You drag Rydia around as a sort-of child hostage at first, and though she fights alongside you, she starts at a super-low level and her magic stinks. Even in a game full of wussy party members you cannot bench, you will resent wasting so many turns healing this dead-weight kid. Eventually she forgives Cecil and joins your party in a non-hostage way, then learns some moderately useful summons and black magic spells. Shortly thereafter, she’s swallowed by Leviathan during an ocean voyage and presumed dead. (Party members “die” all the time in Ff4and Rydia isn’t the first or the last.)

Later in the game, Cecil and pals are getting their socks rocked off in an unwinnable fight against the prolific girlfriend-stealer Golbez. At the last second, a Mist Dragon blasts Golbez with frost to turn the tide. There’s a dramatic, hell-yeah music change, and Rydia returns to your party for good, only she’s an adult now. Turns out, she’s been living in the Land of Summons where time works “differently” and she’s now pals with Leviathan, even though he recently gobbled her up like a glizzy. (She’s forgiving to a fault.) From this point on, Rydia’s the best character in your party, able to wield the game’s most deadly summons and black magic. Her return also opens up a ton of cool side quests and megabosses for you to recruit as summons, like Bahamut and Odin, making Ff4 one of the first games in the series with a hearty helping of optional content.

final fantasy 4 rydia returns - an old 16-bit battle screen showing summons facing off Image: Square Enix via Polygon

Leviathan also has an appetite for the ladies in 2016’s Final Fantasy 15. But this time around, summons aren’t content to challenge you to a turn-based gentleman’s duel. Instead, they are world-devouring terrors that our hero Prince Noctis must corral into submission through a series of harrowing quicktime events.

For the game’s first half, Noctis and his three childhood besties — the meathead philosopher Gladio, the cheerful twink Prompto, and the posh chef Ignis — have been on an extended bachelor-party road trip in the prince’s flashy convertible. But when they arrive in Altissia, which is essentially Final Fantasy Venice, the happy adventure of the Chocobros falls spectacularly to shit. Noctis’s long-distance betrothed Lunafreya summons Leviathan, and the sea serpent attempts to eat her. Once rebuffed, Leviathan settles for destroying the entire city. As Noctis is distracted by fighting the beast, our big baddie Ardyn sneaks in to give Lunafreya a good old-fashioned Aerith gut stab. Suffice to say, the wedding is off.

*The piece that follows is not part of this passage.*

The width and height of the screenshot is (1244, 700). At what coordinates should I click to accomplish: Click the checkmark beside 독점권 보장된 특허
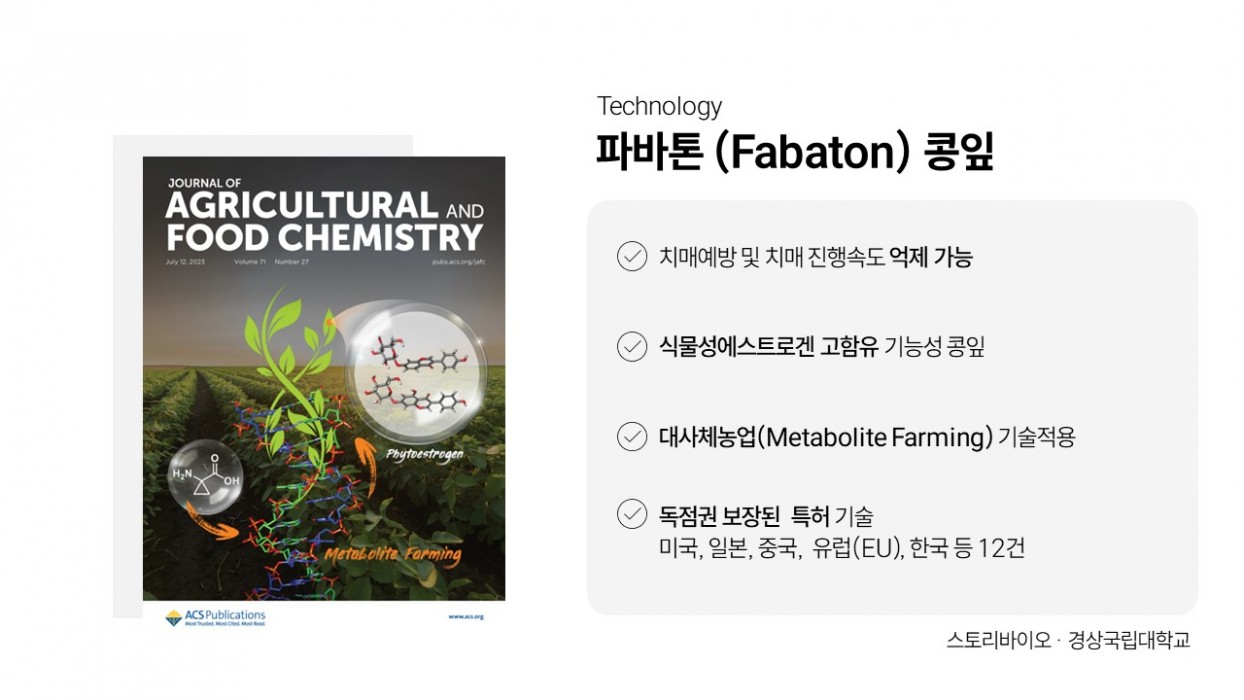[x=632, y=516]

After the disaster in Altissia, Ignis is permanently blinded and Noctis enters a prolonged blue period. During the dungeon sequence that immediately follows, Ignis insists upon accompanying you, and this once-hardassed ally constantly lags behind and bumbles into the path of oncoming enemies. The older brother figure and de facto leader of the bunch, Ignis was previously your best magic user. But from this point forward, you’re increasingly reliant on the summoning magic that’s only available to Noctis, and the game’s familiar combat loop suddenly becomes far more difficult. What’s more, if you don’t proactively protect Ignis, Gladio berates Noctis for sulking and generally being a self-absorbed nepo baby. FF15 has its quirks and flaws, but this sequence feels memorable, moving, and genuinely earned. From this point on, Noctis is forced to grow the heck up and embrace the responsibilities that come with his royal lineage. And the game’s best sequence couldn’t exist without summoning as both a plot point and combat mechanic.

Even as each Final Fantasy game has its own distinct feel in terms of setting and characters, the link between summoning and storytelling has been consistent throughout the series’ history. (Pick any number between four and 16, and you could find plenty of examples to make this blog work.) This form of magic is more than just another video game skill — it’s a way for Final Fantasy to explore the intersection of humanity and the divine, the porous border between the ephemeral and the eternal. Summons are to Final Fantasy what the Triforce is to Zelda: a mythological archetype that can be revised, rebooted, and rewritten in countless ways. And it’s one of the things that keeps me coming back to the series, again and again.